======== Material supplied
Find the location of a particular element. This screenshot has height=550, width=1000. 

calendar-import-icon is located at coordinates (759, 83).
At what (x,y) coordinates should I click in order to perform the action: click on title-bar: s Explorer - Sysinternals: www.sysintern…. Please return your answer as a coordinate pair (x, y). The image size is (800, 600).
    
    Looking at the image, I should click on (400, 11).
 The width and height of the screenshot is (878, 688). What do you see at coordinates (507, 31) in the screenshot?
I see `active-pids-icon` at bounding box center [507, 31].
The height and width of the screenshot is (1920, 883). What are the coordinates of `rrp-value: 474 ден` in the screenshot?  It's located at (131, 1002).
================
======== Material supplied
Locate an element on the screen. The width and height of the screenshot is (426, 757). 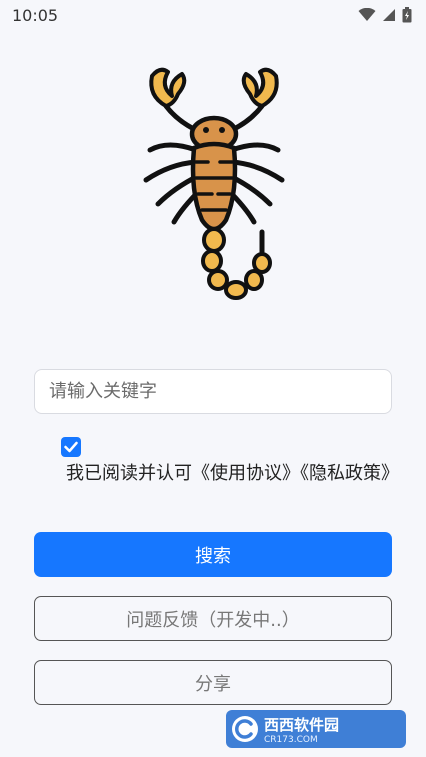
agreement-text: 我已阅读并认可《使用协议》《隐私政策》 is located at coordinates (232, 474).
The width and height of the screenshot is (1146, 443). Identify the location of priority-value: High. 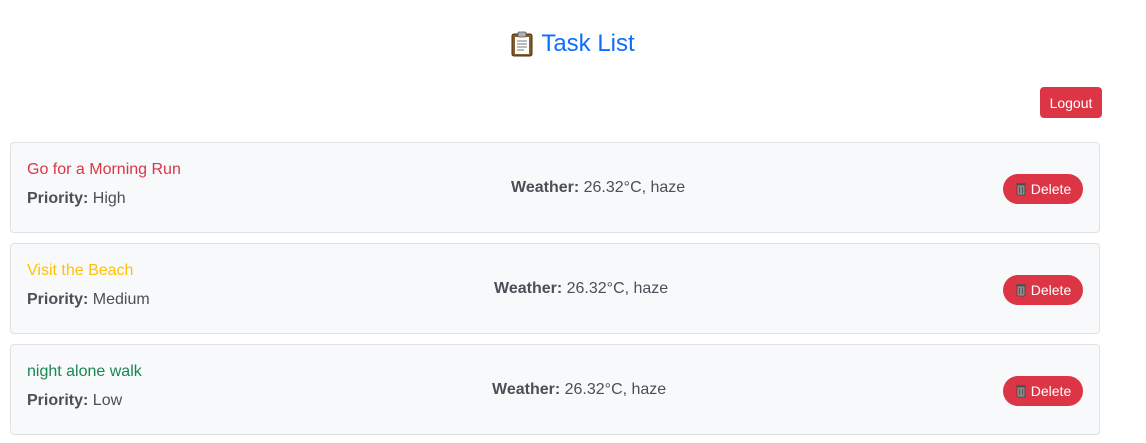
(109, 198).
================
-- The task --
Copy out the listing word for word, starting at the line that contains "Locate an element" and ending after the line that contains "agreement-text: 我已阅读并认可《使用协议》《隐私政策》 is". Omit the pictures from your answer.

-- Solution to this problem --
Locate an element on the screen. The width and height of the screenshot is (426, 757). 
agreement-text: 我已阅读并认可《使用协议》《隐私政策》 is located at coordinates (232, 474).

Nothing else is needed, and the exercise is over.